Disposición derogatoria única.
Queda
derogada la Ley 11/1984, de 6 de junio, de
Servicios Sociales de la Comunidad de Madrid y cuantas disposiciones
de igual o inferior rango se opongan a lo establecido en la presente
Ley.
DISPOSICIONES
FINALES.
PRIMERA.
Agencias
Madrileñas de Gestión de Recursos Sociales
1. Se
crearán por Ley las Agencias Madrileñas de Gestión de Recursos
Sociales con la finalidad de gestionar los recursos y asumir la
organización y administración de los centros de atención a mayores
y de atención a personas con discapacidad cuya titularidad y gestión
corresponda a la Comunidad de Madrid.
2. La
naturaleza jurídica de las Agencias Madrileñas de Gestión de
Recursos Sociales será la de Organismo Autónomo, de los previstos en
el artículo 2.1.a) de la Ley 1/1984, de 19 de
enero, reguladora de la Administración Institucional de la Comunidad
de Madrid y se adscribirán a la Consejería competente en materia de
servicios sociales.
3. La
Ley de Creación de las Agencias Madrileñas de Gestión de Recursos
Sociales establecerá de forma expresa la subrogación de las mismas
en la titularidad de los bienes, derechos y obligaciones del Organismo
Autónomo «Servicio Regional de Bienestar Social», así como la
integración y adscripción del personal que desarrolle sus funciones
en el Servicio Regional de Bienestar Social, que continuará rigiéndose
por las disposiciones legales que le sean de aplicación atendiendo a
su vinculación jurídica, procediéndose en ese momento a la extinción
del «Servicio Regional de Bienestar Social».
SEGUNDA.
Instituto
de Formación e Investigación en Servicios Sociales
1. El
Consejo de Gobierno creará el Instituto de Formación e Investigación
en Servicios Sociales con el fin de gestionar, ordenar, coordinar,
promocionar y evaluar las actividades de formación e investigación
en materias relacionadas con los servicios sociales a que se refieren
los artículos 69 a 74 de la presente Ley.

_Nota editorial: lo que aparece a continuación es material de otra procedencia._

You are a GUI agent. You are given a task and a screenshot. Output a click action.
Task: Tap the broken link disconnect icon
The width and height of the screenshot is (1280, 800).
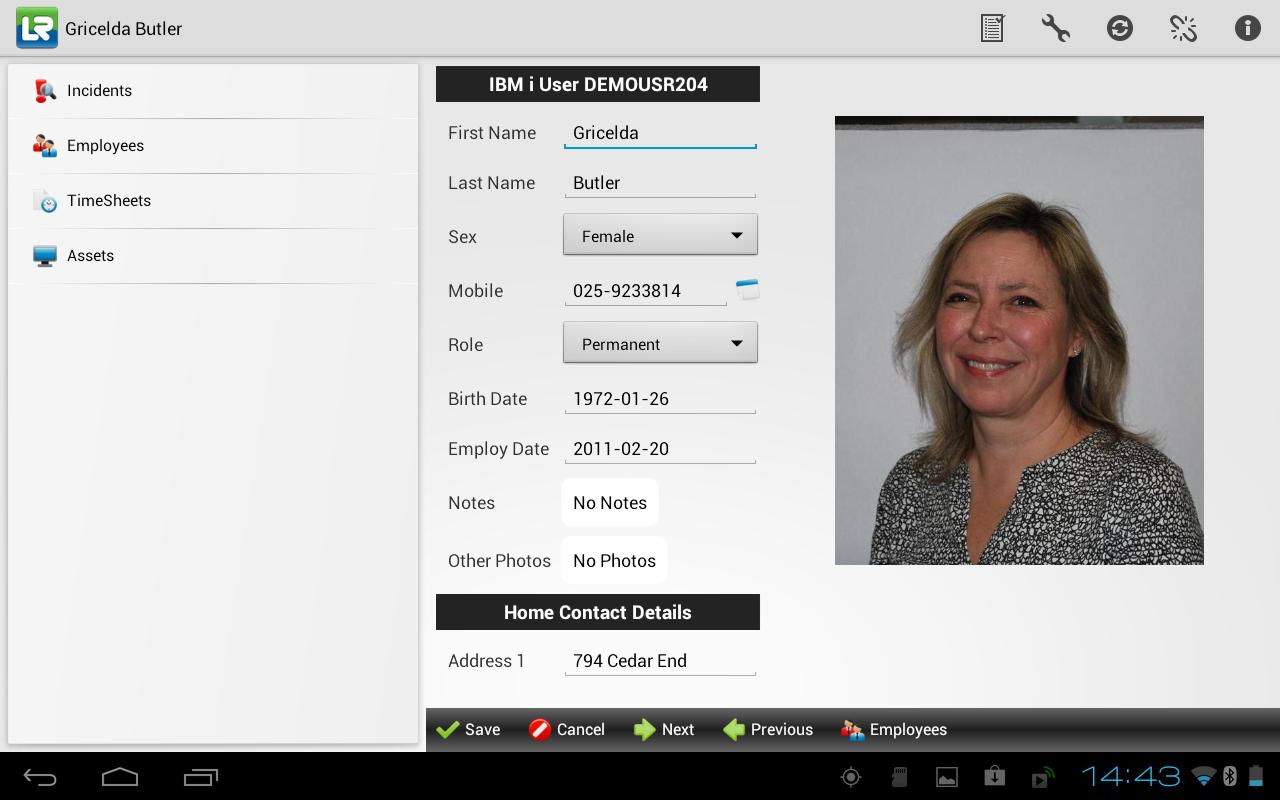(x=1183, y=28)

Dicho Instituto de Formación e Investigación tendrá entre sus
funciones la propuesta, desarrollo y gestión de los planes de formación
y de investigación en servicios sociales.
2. La
naturaleza jurídica del Instituto de Formación e Investigación en
Servicios Sociales será la de Órgano de Gestión sin personalidad
jurídica, de los previstos en el artículo 2.1.b)

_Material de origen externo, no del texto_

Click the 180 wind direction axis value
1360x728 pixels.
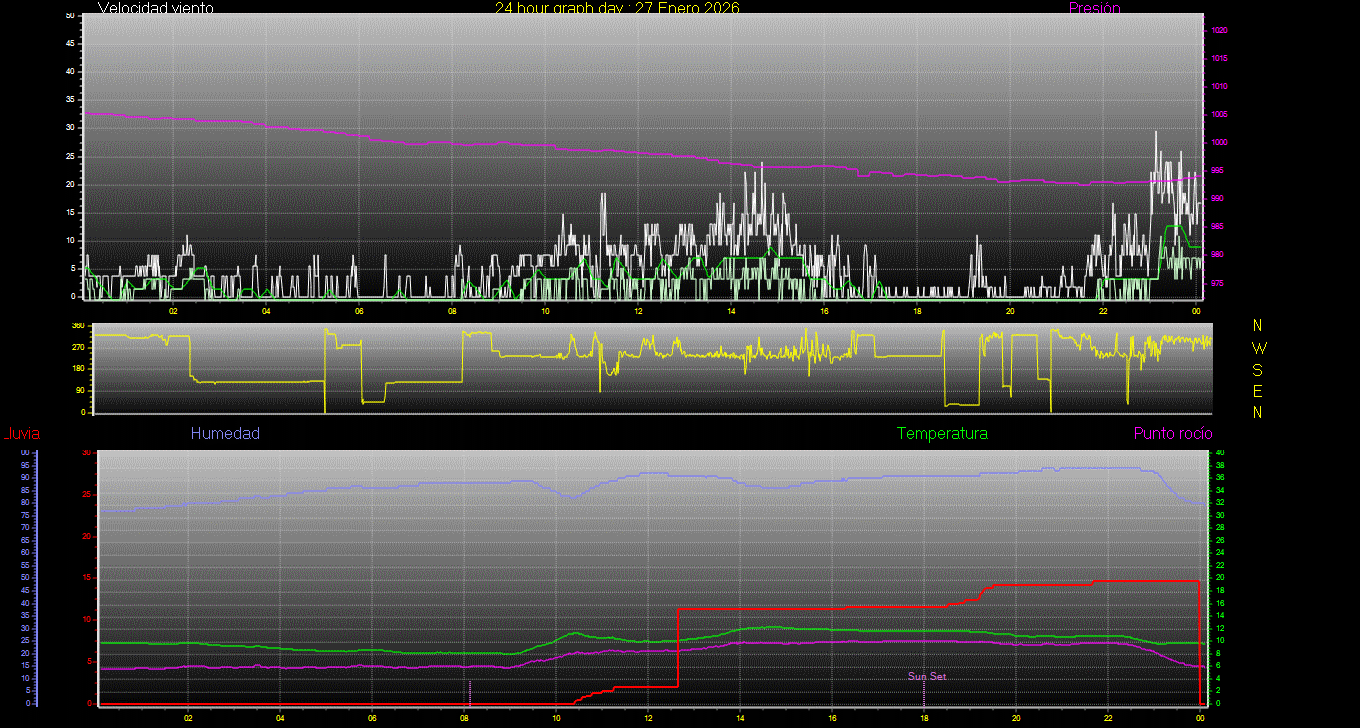78,369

de la Ley 1/1984, de 19 de enero, Reguladora de la Administración
Institucional de la Comunidad de Madrid y se adscribirá a la Consejería
competente en materia de servicios sociales.
3. El
Decreto de creación del Instituto de Formación e Investigación en
Servicios Sociales establecerá de forma expresa la integración y
adscripción del personal que actualmente desarrolla sus funciones en
el Servicio de Coordinación y Apoyo Técnico dependiente de la
Viceconsejería de Servicios Sociales, que continuará rigiéndose por
las disposiciones legales que le sean de aplicación atendiendo a su
vinculación jurídica.
TERCERA
.Referencias
normativas
Las
referencias a los preceptos que se derogan expresamente contenidas en
normas vigentes deberán entenderse efectuadas a las disposiciones de
esta Ley que regulen la misma materia que aquéllos.
CUARTA.
Habilitación
reglamentaria
Se
autoriza al Consejo de Gobierno para dictar las disposiciones
necesarias para la ejecución y desarrollo de la presente Ley.
QUINTA
.Entrada
en vigor
La
presente Ley entrará en vigor al día siguiente de su publicación en
el «Boletín Oficial de la Comunidad de Madrid».